(Prompt) Within this material, find every line where the string "agent" appears, and copy it out.

----

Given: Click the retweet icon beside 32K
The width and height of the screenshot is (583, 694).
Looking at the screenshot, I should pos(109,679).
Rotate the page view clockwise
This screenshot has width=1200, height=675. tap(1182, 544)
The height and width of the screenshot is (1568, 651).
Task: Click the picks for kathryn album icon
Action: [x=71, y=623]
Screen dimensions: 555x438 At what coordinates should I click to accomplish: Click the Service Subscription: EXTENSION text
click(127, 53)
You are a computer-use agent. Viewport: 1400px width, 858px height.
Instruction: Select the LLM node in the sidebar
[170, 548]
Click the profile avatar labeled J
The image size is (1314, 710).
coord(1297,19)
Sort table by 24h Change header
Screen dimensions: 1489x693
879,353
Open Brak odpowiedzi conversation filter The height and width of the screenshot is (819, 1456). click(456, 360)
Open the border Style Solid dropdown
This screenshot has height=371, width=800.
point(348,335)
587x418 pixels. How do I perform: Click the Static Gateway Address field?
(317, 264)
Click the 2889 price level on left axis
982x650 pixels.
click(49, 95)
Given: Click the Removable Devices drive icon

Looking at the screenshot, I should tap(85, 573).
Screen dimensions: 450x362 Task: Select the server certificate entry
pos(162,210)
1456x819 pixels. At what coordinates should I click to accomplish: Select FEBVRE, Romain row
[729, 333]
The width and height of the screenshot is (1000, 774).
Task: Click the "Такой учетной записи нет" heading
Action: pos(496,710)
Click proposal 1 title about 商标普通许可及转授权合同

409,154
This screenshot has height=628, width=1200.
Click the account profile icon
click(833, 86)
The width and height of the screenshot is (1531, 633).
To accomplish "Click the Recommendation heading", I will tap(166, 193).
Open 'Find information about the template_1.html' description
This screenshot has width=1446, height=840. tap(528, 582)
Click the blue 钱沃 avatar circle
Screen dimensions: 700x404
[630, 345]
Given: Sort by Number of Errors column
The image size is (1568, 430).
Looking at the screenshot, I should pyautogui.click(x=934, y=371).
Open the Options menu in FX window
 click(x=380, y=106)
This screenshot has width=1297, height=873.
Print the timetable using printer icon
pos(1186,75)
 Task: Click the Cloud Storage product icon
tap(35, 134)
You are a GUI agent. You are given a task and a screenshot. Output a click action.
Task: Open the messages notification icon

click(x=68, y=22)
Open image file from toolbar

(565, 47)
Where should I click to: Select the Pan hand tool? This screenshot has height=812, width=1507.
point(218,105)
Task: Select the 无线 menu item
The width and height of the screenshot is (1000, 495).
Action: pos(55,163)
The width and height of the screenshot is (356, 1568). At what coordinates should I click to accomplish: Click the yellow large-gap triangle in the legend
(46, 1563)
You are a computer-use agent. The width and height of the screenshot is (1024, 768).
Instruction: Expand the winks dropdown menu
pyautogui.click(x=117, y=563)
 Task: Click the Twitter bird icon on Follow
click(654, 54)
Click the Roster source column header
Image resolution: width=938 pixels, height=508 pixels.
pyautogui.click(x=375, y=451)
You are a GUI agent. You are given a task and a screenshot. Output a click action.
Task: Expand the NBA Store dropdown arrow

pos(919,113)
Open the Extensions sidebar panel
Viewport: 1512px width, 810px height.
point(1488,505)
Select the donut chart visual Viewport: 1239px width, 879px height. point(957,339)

----

(Output below)
You are a computer-use agent. Viewport: 1400px width, 858px height.
You are a GUI agent. You are given a task and a screenshot. Output a click action.
You are a computer-use agent. The width and height of the screenshot is (1024, 768).
You are a GUI agent. You are given a task and a screenshot. Output a click action.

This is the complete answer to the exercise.